Some records
★ ★ ★ ★ ★
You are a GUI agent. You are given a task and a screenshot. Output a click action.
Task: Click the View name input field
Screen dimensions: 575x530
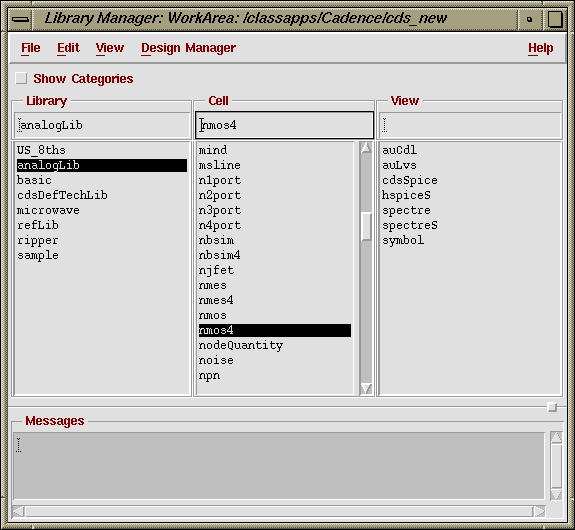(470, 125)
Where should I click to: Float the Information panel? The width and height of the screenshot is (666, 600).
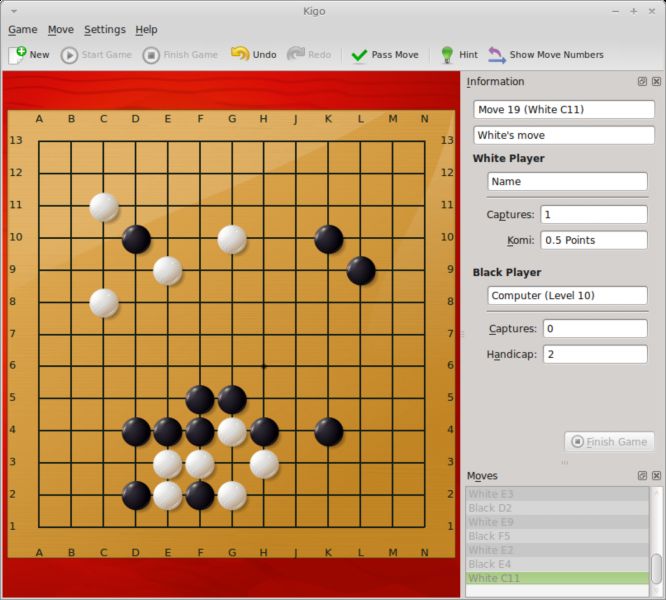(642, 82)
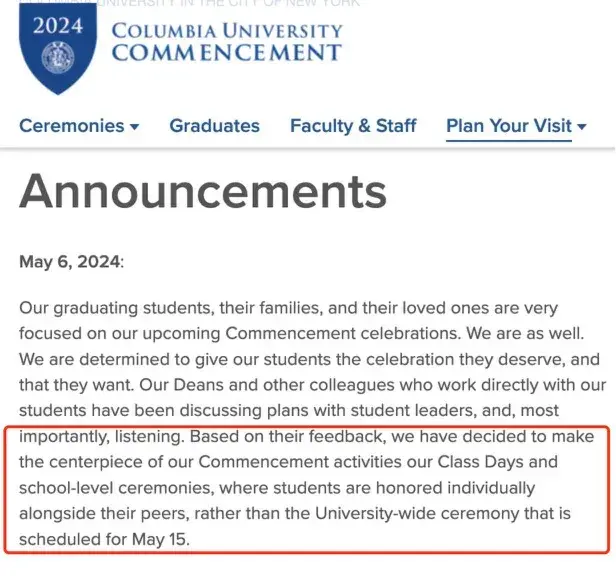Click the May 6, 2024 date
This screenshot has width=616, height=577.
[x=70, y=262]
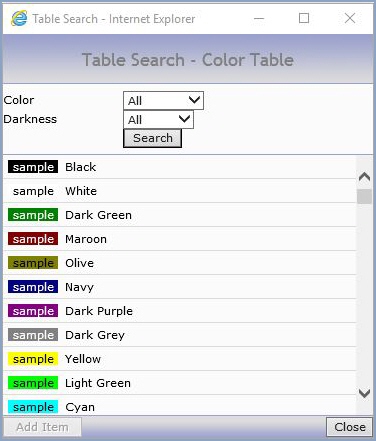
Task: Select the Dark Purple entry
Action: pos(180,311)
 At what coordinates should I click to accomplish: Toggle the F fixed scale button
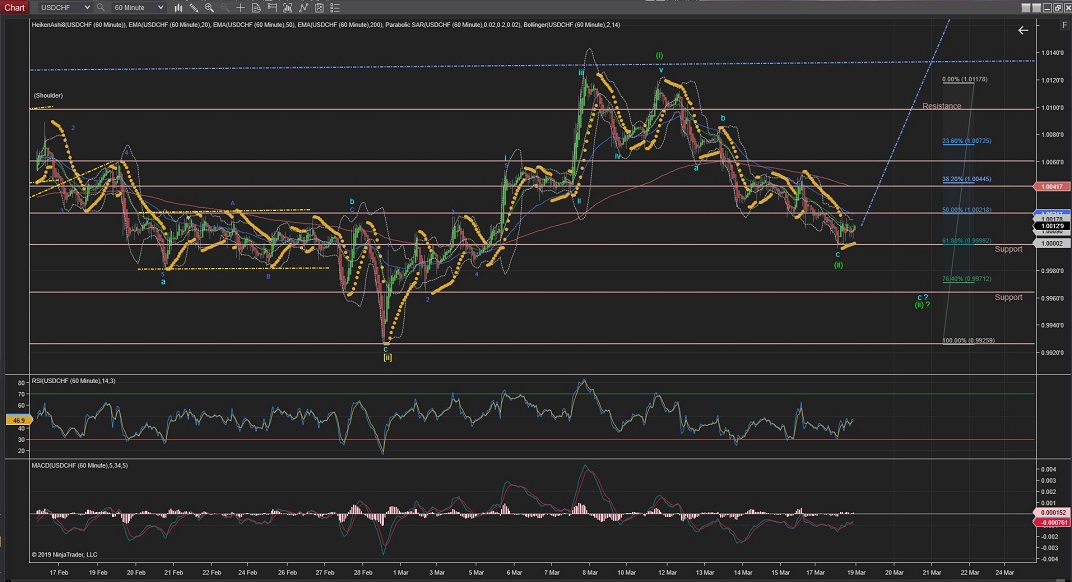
★ ★ ★ ★ ★
The request:
Copy out every line of the rows above word for word, leaving out the pictures.

Solution:
You are a GUI agent. You are given a task and a screenshot. Output a click action.
Task: Click the View name input field
Screen dimensions: 575x530
(470, 125)
Where should I click to: Float the Information panel? The width and height of the screenshot is (666, 600).
(642, 82)
Click the May 6, 2024 date
This screenshot has width=616, height=577.
[x=70, y=262]
Task: Select the Dark Purple entry
Action: pos(180,311)
 At what coordinates should I click to accomplish: Toggle the F fixed scale button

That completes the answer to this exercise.